[Recorded data]
******
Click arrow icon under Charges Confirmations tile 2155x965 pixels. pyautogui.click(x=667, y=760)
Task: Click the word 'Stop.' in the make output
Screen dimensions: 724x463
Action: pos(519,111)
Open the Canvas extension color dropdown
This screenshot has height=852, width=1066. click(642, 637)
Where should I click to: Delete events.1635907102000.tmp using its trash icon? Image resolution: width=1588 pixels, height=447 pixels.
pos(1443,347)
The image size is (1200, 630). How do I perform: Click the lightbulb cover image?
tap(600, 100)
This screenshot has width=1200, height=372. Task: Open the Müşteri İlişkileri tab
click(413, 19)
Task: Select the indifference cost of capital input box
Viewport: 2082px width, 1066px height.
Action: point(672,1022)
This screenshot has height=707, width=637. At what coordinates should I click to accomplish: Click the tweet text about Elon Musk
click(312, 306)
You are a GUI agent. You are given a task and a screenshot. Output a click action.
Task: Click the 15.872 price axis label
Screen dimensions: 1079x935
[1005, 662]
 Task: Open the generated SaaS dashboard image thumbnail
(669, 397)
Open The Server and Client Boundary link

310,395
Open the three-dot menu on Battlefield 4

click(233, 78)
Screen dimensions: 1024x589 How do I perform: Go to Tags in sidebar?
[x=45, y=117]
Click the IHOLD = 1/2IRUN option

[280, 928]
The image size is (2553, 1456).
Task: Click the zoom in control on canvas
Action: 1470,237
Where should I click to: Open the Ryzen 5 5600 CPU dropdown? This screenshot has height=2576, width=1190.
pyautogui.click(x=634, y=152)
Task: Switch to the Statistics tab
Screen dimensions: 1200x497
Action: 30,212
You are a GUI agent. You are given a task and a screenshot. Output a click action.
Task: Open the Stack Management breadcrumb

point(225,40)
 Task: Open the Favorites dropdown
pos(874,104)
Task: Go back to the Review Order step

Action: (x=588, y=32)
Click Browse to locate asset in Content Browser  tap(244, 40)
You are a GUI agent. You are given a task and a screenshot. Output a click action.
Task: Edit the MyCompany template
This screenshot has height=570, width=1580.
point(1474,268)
******
Task directions – Whatever appears in the records must be returned exactly.

Output below –
Click arrow icon under Charges Confirmations tile 2155x965 pixels. pyautogui.click(x=667, y=760)
Task: Click the word 'Stop.' in the make output
Screen dimensions: 724x463
Action: pos(519,111)
Open the Canvas extension color dropdown
This screenshot has height=852, width=1066. click(642, 637)
Where should I click to: Delete events.1635907102000.tmp using its trash icon? Image resolution: width=1588 pixels, height=447 pixels.
pos(1443,347)
The image size is (1200, 630). How do I perform: Click the lightbulb cover image?
tap(600, 100)
This screenshot has width=1200, height=372. Task: Open the Müşteri İlişkileri tab
click(413, 19)
Task: Select the indifference cost of capital input box
Viewport: 2082px width, 1066px height.
Action: point(672,1022)
This screenshot has height=707, width=637. At what coordinates should I click to accomplish: Click the tweet text about Elon Musk
click(312, 306)
You are a GUI agent. You are given a task and a screenshot. Output a click action.
Task: Click the 15.872 price axis label
Screen dimensions: 1079x935
[1005, 662]
 Task: Open the generated SaaS dashboard image thumbnail
(669, 397)
Open The Server and Client Boundary link

310,395
Open the three-dot menu on Battlefield 4

click(233, 78)
Screen dimensions: 1024x589 How do I perform: Go to Tags in sidebar?
[x=45, y=117]
Click the IHOLD = 1/2IRUN option

[280, 928]
The image size is (2553, 1456).
Task: Click the zoom in control on canvas
Action: 1470,237
Where should I click to: Open the Ryzen 5 5600 CPU dropdown? This screenshot has height=2576, width=1190.
pyautogui.click(x=634, y=152)
Task: Switch to the Statistics tab
Screen dimensions: 1200x497
Action: 30,212
You are a GUI agent. You are given a task and a screenshot. Output a click action.
Task: Open the Stack Management breadcrumb

point(225,40)
 Task: Open the Favorites dropdown
pos(874,104)
Task: Go back to the Review Order step

Action: (x=588, y=32)
Click Browse to locate asset in Content Browser  tap(244, 40)
You are a GUI agent. You are given a task and a screenshot. Output a click action.
Task: Edit the MyCompany template
This screenshot has height=570, width=1580.
point(1474,268)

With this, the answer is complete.